I've heard two arguments for these rewrites that don't always come up in these discussions. There are fair counterpoints to both of these but I think they add valuable dimensions to the conversation, or perhaps may explain why a rewrite may not seem justified without them.

* It's becoming increasingly difficult to find new contributors who want to work with very old code bases in languages like C or C++. Some open source projects have said they rewrote to Rust just to attract new devs.

* Reliability can be proven through years in use but security is less of a direct correlation. Reliability is a statistical distribution centered around the 'happy path' of expected use and the more times your software is used the more robust it will become or just be proven to be. But security issues are almost by definition the edgiest edge cases and aren't pruned by normal use but by direct attacks and pen testing. It's much harder to say that old software has been attacked in every possible way than that it's been used in every possible way. The consequences of CVEs may also be much higher than edge case reliability bugs, making the justification for proactive security hardening much stronger.

Yeah I get point for attracting young blood. But I wonder if the core utils which have been rewritten got rewritten by the original maintainers? And again the question why not simply write something new. With a modern architecture etc rather than drop in replacements.

On your second part.
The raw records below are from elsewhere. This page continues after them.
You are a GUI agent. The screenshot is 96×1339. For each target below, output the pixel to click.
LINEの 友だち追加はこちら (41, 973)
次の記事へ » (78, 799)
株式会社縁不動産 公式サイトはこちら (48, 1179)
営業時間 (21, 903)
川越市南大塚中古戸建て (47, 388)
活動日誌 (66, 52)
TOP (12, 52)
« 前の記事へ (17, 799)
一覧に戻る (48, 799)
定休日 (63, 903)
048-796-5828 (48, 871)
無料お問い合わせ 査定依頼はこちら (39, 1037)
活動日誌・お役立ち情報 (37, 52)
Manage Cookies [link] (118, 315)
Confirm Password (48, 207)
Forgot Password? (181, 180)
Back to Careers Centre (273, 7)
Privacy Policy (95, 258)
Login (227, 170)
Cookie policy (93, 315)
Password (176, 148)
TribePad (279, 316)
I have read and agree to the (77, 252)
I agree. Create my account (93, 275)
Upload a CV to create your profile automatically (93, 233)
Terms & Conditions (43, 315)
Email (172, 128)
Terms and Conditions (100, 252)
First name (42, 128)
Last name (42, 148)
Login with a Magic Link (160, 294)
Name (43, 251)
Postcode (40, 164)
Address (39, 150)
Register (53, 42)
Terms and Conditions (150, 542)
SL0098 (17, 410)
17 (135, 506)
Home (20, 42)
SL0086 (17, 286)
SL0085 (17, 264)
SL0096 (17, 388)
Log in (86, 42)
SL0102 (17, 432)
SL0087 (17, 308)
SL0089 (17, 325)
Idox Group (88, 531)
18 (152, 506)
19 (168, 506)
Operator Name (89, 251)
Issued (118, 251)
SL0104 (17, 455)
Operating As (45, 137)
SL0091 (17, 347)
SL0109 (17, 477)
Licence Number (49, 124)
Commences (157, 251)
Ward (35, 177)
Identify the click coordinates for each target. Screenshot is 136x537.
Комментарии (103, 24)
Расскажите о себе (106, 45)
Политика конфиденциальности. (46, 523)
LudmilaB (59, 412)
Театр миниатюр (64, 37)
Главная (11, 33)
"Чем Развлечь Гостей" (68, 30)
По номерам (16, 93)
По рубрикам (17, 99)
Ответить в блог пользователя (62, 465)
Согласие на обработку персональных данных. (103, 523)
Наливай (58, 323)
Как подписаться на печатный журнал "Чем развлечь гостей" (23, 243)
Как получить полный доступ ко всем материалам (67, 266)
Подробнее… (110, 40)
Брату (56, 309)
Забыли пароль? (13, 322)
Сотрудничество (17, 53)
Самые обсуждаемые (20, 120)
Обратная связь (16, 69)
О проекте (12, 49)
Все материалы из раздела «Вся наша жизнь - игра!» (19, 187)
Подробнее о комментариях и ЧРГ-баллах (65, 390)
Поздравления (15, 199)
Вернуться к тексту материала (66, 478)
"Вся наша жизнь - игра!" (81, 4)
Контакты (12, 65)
I wonder how aviation and space and car industry do it. They rely heavily on tested / proven concepts. What do they do when introducing a new type of material to replace another one. Or when a complete assembly workflow gets updated.

> And again the question why not simply write something new.

The world isn't black or white. Some people write Rust programs with the intent to be drop-in compatible programs of some other program. (And, by the way, that "some other program" might itself be a rewrite of an even older program.)

Yet others, such as myself, write Rust programs that may be similar to older programs (or not at all), but definitely not drop-in compatible programs. For example, ripgrep, xsv, fd, bat, hyperfine and more.

I don't know why you insist on a word in which Rust programs are only drop-in compatible rewrites. Embrace the grey and nuanced complexity of the real world.

> And again the question why not simply write something new.

There is a ton of new stuff getting written in Rust. But we don't have threads like this on HN when someone announces a new piece of infra written in Rust, only when there's a full or partial rewrite.

Re automotive and other legacy industries, there's heavy process around both safety and security. Performing HARAs and TARAs, assigning threat or safety levels to specific components and functions, deep system analysis, adding redundancy for safety, coding standards like MISRA, etc. You don't get a lot of assurances for "free" based on time-proven code. But in defense there's already a massive push towards memory safe languages to reduce the attack surface.

> why not simply write something new.

Because of backwards compatibility. You don’t rewrite Linux from scratch to fix old mistakes, that’s making a new system altogether. And I’m pretty sure there are some people doing just that. But still, there’s value in rewriting the things we have now in a future-proof language, so we have a better but working system until the new one is ready.

Sorry. I will answer on this because I feel people got a bit hung up on the “new” thing. Might be a language barrier. I really understand the reasons why with backwards compatibility etc. The point I tried to make is that we really spend tons of time either to maintain software that where written or “born” 50 or so years ago or rewrite things in the same spirit. I mixed my comments wit the the security aspect which might muddled a lot what I tried to say with the “new” part. One sees this also on HN. I love the UNIX philosophy and also the idea of POSIX. But it’s treated as if it is the holy grail of OS design and in case of POSIX the only true cross platform schema. Look also at the boot steps a CPU has to run through to boot up. By pretending to be 40 year old variant and then piece by piece startup features. Well I hope I cleared my point :)

Writing tools that are POSIX compatible doesn't mean one puts it on the pedestal of the "holy grail of OS design." I've certainly used POSIX to guide design aspects of things I build. Not because I think POSIX is the best. In fact, I think it's fucking awful and I very much dislike how some people use it as a hammer to whinge about portability. But POSIX is ubiquitous. So if you want your users to have less friction, you can't really ignore it.

And by the way, Rust didn't invent this "rewrite old software" idea. GNU did it long before Rust programmers did.

Yes but GNU to put them under GPL. Or that was my understanding.

So then your original comment should be amended to say, "and this is actually all fine when the authors use a license I personally like." So it's not actually the rewriting you don't like, but the licensing choices. Which you completely left out of your commentary.

You also didn't respond to my other rebuttal, which points out a number of counter-examples to your claim.

From my view, your argument seems very weak. You're leaving out critical details and ignoring counterpoints that don't confirm your bias.

Inviting inexperienced amateurs to wide-reaching projects does not seem to be a prudent recipe. Nay, it is a recipe for disaster.